I think Gojo and Megumi have a fascinating and very complex dynamic, but I doubt it will be given the time and care that imo it needs to actually work. And it is going well enough for now! One could see the intimacy between them was deeper than the one Gojo had with, say, Yuji and Nobara ever since the very first few episodes despite the fact Fushiguro too was a first year. But the pieces forming what they have are extremely complex, and it just wouldn't be realistic if it doesn't show, even if in a not showing way, or if it doesn't have consequences or implications.
It's one of those dynamics that shape one's life, the way one regards the world, the way one establishes or not relationships with other people. It's one of those dynamics that could be full of fondness, gratitude, resentment, admiration, trust, and that imply intimacy, the good kind or the bad, even if in just the knowledge of someone who's been a constant through your life. It could, and would, imply a myriad of feelings, and probably in such a mix it could imply contradictory feelings too. Even the nothingness would weight, even the nothingness would be significant and meaningful.

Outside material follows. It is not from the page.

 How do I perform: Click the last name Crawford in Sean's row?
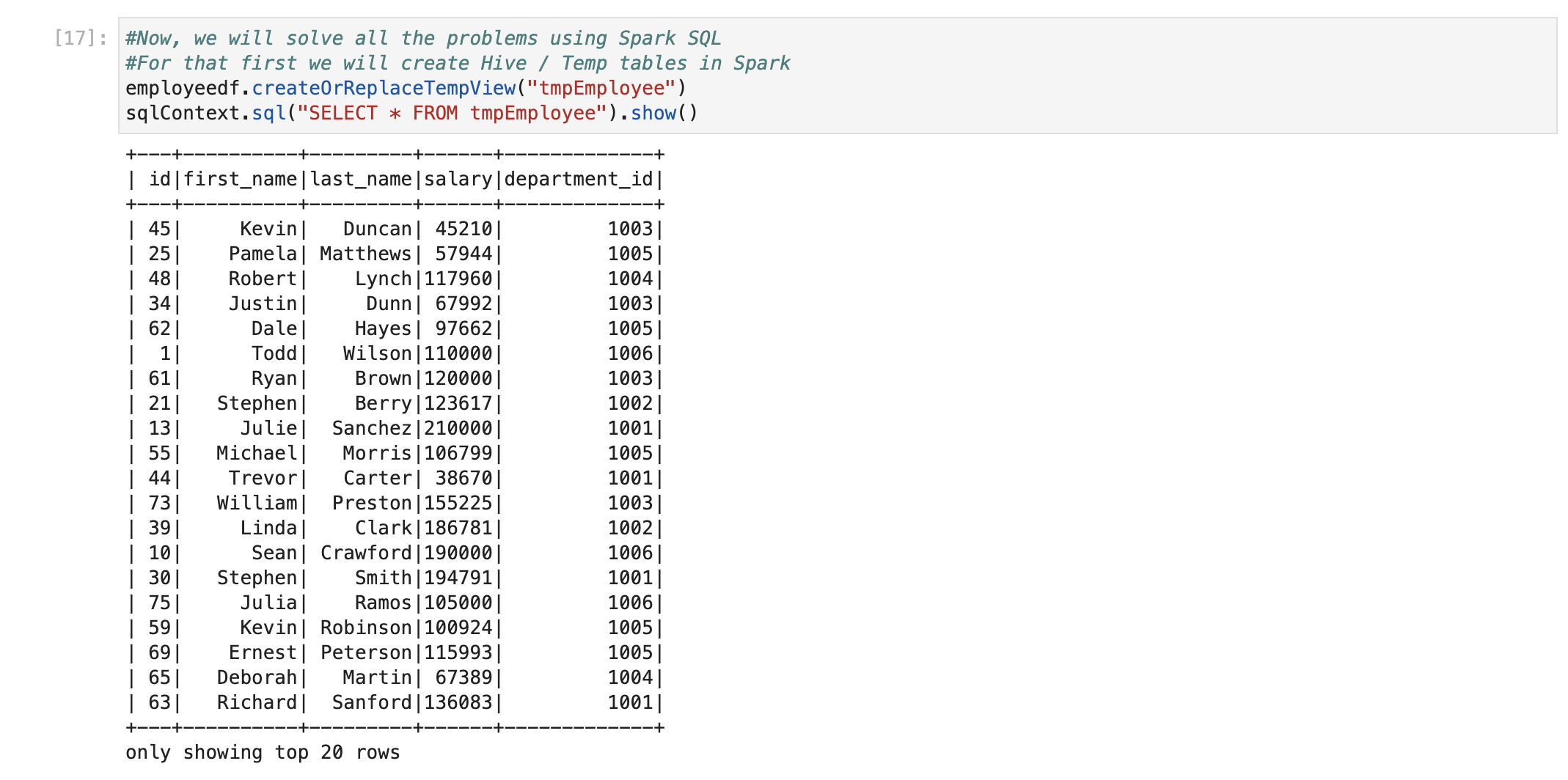(x=366, y=553)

Gojo took Megumi and his sister under his wing, the son of a man who murdered him, because of both selfish and selfless reasons. Megumi looks like Toji. What does Gojo feel about this? How does Gojo deal with this? How does Gojo go about taking care of Megumi? Would he walk him to school? Make him breakfast? Celebrate his birthdays making him blow candles? Did he take him to the zoo? Does the relationship between them feel professional or is it something more? Gojo appreciates his students, but is Megumi to him just another student? When Gojo faces Sukuna in Megumi's body, did he see the kid he raised, or does he just see Sukuna in one of his students' body? Did he have one faint wavering instant? And how does Megumi feel about this? Is he resentful of him? Resentful of the situation? Of the selfishness behind his actions? Does he feel like a pawn? Is he grateful? Does he resent feeling grateful? Would he rather not? Does he love Gojo? Does he feel nothing about him other than what he could feel about a teacher that sort of annoys him but knows he's reliable in his strength? Does he think it unfair, cruel or unfeeling that Gojo is close, closer perhaps, with Yuuji or Yuta, considering their story? When Sukuna slices Gojo in two, does the remnants of Megumi's soul tremble?

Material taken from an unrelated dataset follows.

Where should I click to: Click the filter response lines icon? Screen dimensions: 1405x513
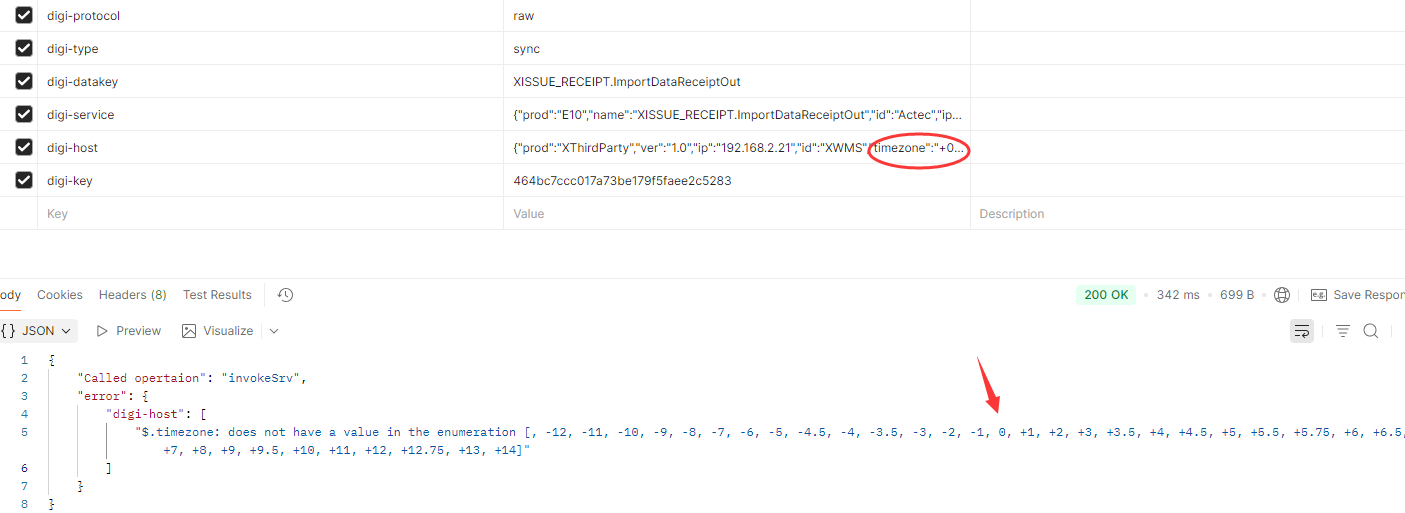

And not just Megumi and Gojo. Yuuji and Nanami, Gojo and Nanami, Yuuji and Fushiguro, Nobara and the boys, or Nobara and Maki, Todo and Yuuji or Yuta, Gojo and Yuta, Megumi and his sister. Gojo and Geto, even! If the pieces are well set, the dynamics are intriguing, interesting, and have potential to be deep, but then the characters have like two plot relevant scenes that punch you hard, but little more, it's not nearly enough. Especially not nearly enough for the enormity that is shonen dynamics and situations. And the potential existing at all, and then not delivering, makes it all the more frustrating when you're left with something mediocre that could have been so good.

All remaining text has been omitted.